Zwei Stoßrichtungen zeichnen sich ab. Der deutsche Bundesverband Güterkraftverkehr Logistik und Entsorgung (BGL) propagiert derzeit das so genannte „Abtretungsmodell“: Mit Unterstützung von Juristen und eines Prozessfinanzierers will der Verband eine Bündelung von Klagen betreffend mindestens 100.000 Lkw erreichen. Die Daten der Unternehmen sollen gesammelt an einen Schadensgutachter gehen, die im Erfolgsfall erstrittene Summe anteilig verteilt werden.

Genau daran glaubt Hannes Eisner nicht: „Unsere Juristen sind davon überzeugt, dass Sammelklagen nicht erfolgreich sein werden“, sagt der Österreich-Vertreter des deutschen Prozessfinanzierers Creditale. Abgesehen davon, dass ein solches Vorgehen in Österreich rechtlich nur mit Mühen möglich ist, lautet sein Hauptargument: Gutachten, deren Ergebnis Durchschnittswerte sind, würden Richter nicht überzeugen. „Gutachten werden aber natürlich der Schlüssel zum Erfolg sein. Und zwar solche Gutachten, die für jeden Mandanten einen individuellen Schaden nachweisen können. Jede klagende Partei hat unterschiedliche Zugänge, alleine schon, weil sie Lkw verschiedener Marken gekauft hat. Das Gericht kann bei einer Kartellschadenersatzklage den Schaden zwar innerhalb gewisser Grenzen nach richterlichem Ermessen festsetzen, aber auch dafür braucht es eine Bescheinigung, in welcher Größenordnung der konkrete Schaden sich überhaupt bewegt. Deshalb finanzieren wir ja auch die Erstellung eines Gutachtens über die konkrete Schadenshöhe für jeden Kläger.“ Unbedingte Voraussetzung für den Erfolg ist jedenfalls ein belastbarer Nachweis der für die Lkw bezahlten Preise.
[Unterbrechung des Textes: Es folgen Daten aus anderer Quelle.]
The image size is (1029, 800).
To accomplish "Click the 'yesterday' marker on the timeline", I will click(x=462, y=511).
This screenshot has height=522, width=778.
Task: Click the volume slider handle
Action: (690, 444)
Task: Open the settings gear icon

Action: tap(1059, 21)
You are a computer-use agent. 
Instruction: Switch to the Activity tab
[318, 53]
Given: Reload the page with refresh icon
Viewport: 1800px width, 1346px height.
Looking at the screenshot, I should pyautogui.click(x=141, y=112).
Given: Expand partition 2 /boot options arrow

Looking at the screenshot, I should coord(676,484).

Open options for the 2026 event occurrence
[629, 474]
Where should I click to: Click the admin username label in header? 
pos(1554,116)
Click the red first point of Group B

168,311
Peter Tropper weist im übrigen darauf hin, dass das von der Kommission verhängte Bußgeld keinesfalls mit dem Nachweis eines Schadens verwechselt werden dürfe: „Ein Schaden muss individuell durch ein Gutachten nachgewiesen werden. Dabei kann sich auch herausstellen, dass die Schadenssumme Null ist.“

„Nicht unbeantwortet lassen“

Die Rechtsabteilungen der Spediteure und Transporteure – und aller Betreiber von schweren Lkw-Firmenflotten – haben derzeit also gut zu tun. Wenig überraschend sind die vom Kartell potenziell Betroffenen kaum bereit, sich dazu öffentlich zu äußern. Fritz Müller befindet sich in einer besonders spannenden Lage: Der Eigentümer der Wiener Neustädter Müller Transporte betreibt einen Scania-Fuhrpark, „ob wir vom Lkw-Kartell betroffen sind, ist also noch nicht ganz klar.“ Die schwedische Volkswagen-Tochter bestreitet ja vehement eine Teilnahme am Kartell, hat allerdings nach dessen Auffliegen schon mal rund 400 Millionen Euro zurückgestellt.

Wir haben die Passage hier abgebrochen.